** Begin Supplied material **

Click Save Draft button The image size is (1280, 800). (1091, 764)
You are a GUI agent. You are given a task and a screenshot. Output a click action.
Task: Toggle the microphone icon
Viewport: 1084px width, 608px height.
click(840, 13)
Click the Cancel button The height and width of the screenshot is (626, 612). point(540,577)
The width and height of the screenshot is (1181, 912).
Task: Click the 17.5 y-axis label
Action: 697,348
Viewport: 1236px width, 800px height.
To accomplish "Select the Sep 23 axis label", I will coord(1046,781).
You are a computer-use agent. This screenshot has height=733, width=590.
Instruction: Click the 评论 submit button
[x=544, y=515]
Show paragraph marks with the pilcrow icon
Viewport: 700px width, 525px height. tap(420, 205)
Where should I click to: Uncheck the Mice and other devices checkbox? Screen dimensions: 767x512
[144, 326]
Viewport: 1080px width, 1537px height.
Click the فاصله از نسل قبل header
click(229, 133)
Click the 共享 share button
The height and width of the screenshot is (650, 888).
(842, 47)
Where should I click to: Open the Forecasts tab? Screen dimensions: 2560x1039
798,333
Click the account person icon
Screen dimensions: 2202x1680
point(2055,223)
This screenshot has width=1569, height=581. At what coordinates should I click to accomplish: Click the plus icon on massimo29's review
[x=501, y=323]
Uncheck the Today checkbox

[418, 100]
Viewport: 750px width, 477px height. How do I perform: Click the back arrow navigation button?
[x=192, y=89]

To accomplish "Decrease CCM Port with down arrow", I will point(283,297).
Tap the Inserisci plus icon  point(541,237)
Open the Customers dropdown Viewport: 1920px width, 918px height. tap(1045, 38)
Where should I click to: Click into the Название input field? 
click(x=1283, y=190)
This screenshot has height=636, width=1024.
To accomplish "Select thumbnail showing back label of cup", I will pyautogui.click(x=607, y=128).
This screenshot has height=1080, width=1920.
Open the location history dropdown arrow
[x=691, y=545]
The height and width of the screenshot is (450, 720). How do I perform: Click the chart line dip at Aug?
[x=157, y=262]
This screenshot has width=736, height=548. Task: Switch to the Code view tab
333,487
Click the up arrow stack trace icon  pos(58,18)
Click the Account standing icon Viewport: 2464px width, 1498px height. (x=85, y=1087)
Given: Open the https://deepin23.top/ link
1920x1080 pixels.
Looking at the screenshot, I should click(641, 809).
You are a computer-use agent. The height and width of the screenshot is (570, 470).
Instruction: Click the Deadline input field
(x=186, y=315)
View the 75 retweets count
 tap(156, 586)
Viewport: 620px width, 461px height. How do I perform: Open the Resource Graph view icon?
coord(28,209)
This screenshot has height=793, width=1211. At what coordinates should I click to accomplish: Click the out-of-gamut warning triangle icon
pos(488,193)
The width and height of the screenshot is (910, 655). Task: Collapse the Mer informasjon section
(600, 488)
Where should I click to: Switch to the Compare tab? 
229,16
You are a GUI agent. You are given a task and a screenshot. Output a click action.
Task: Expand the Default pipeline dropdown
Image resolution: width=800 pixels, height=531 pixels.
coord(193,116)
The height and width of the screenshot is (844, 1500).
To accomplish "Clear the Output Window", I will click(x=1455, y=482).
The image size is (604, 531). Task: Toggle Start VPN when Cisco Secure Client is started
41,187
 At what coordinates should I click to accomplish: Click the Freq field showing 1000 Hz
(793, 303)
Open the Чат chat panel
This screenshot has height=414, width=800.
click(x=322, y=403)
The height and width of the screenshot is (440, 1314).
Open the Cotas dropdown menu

** End Supplied material **

» **Exercise directions**:
Update the material above by replacing every "Screen dimensions" with "Display size" and leaving all other text untouched.

» **Answer below**:
Click Save Draft button The image size is (1280, 800). (1091, 764)
You are a GUI agent. You are given a task and a screenshot. Output a click action.
Task: Toggle the microphone icon
Viewport: 1084px width, 608px height.
click(840, 13)
Click the Cancel button The height and width of the screenshot is (626, 612). point(540,577)
The width and height of the screenshot is (1181, 912).
Task: Click the 17.5 y-axis label
Action: 697,348
Viewport: 1236px width, 800px height.
To accomplish "Select the Sep 23 axis label", I will coord(1046,781).
You are a computer-use agent. This screenshot has height=733, width=590.
Instruction: Click the 评论 submit button
[x=544, y=515]
Show paragraph marks with the pilcrow icon
Viewport: 700px width, 525px height. tap(420, 205)
Where should I click to: Uncheck the Mice and other devices checkbox? Display size: 767x512
[144, 326]
Viewport: 1080px width, 1537px height.
Click the فاصله از نسل قبل header
click(229, 133)
Click the 共享 share button
The height and width of the screenshot is (650, 888).
(842, 47)
Where should I click to: Open the Forecasts tab? Display size: 2560x1039
798,333
Click the account person icon
Display size: 2202x1680
point(2055,223)
This screenshot has width=1569, height=581. At what coordinates should I click to accomplish: Click the plus icon on massimo29's review
[x=501, y=323]
Uncheck the Today checkbox

[418, 100]
Viewport: 750px width, 477px height. How do I perform: Click the back arrow navigation button?
[x=192, y=89]

To accomplish "Decrease CCM Port with down arrow", I will point(283,297).
Tap the Inserisci plus icon  point(541,237)
Open the Customers dropdown Viewport: 1920px width, 918px height. tap(1045, 38)
Where should I click to: Click into the Название input field? 
click(x=1283, y=190)
This screenshot has height=636, width=1024.
To accomplish "Select thumbnail showing back label of cup", I will pyautogui.click(x=607, y=128).
This screenshot has height=1080, width=1920.
Open the location history dropdown arrow
[x=691, y=545]
The height and width of the screenshot is (450, 720). How do I perform: Click the chart line dip at Aug?
[x=157, y=262]
This screenshot has width=736, height=548. Task: Switch to the Code view tab
333,487
Click the up arrow stack trace icon  pos(58,18)
Click the Account standing icon Viewport: 2464px width, 1498px height. (x=85, y=1087)
Given: Open the https://deepin23.top/ link
1920x1080 pixels.
Looking at the screenshot, I should click(641, 809).
You are a computer-use agent. The height and width of the screenshot is (570, 470).
Instruction: Click the Deadline input field
(x=186, y=315)
View the 75 retweets count
 tap(156, 586)
Viewport: 620px width, 461px height. How do I perform: Open the Resource Graph view icon?
coord(28,209)
This screenshot has height=793, width=1211. At what coordinates should I click to accomplish: Click the out-of-gamut warning triangle icon
pos(488,193)
The width and height of the screenshot is (910, 655). Task: Collapse the Mer informasjon section
(600, 488)
Where should I click to: Switch to the Compare tab? 
229,16
You are a GUI agent. You are given a task and a screenshot. Output a click action.
Task: Expand the Default pipeline dropdown
Image resolution: width=800 pixels, height=531 pixels.
coord(193,116)
The height and width of the screenshot is (844, 1500).
To accomplish "Clear the Output Window", I will click(x=1455, y=482).
The image size is (604, 531). Task: Toggle Start VPN when Cisco Secure Client is started
41,187
 At what coordinates should I click to accomplish: Click the Freq field showing 1000 Hz
(793, 303)
Open the Чат chat panel
This screenshot has height=414, width=800.
click(x=322, y=403)
The height and width of the screenshot is (440, 1314).
Open the Cotas dropdown menu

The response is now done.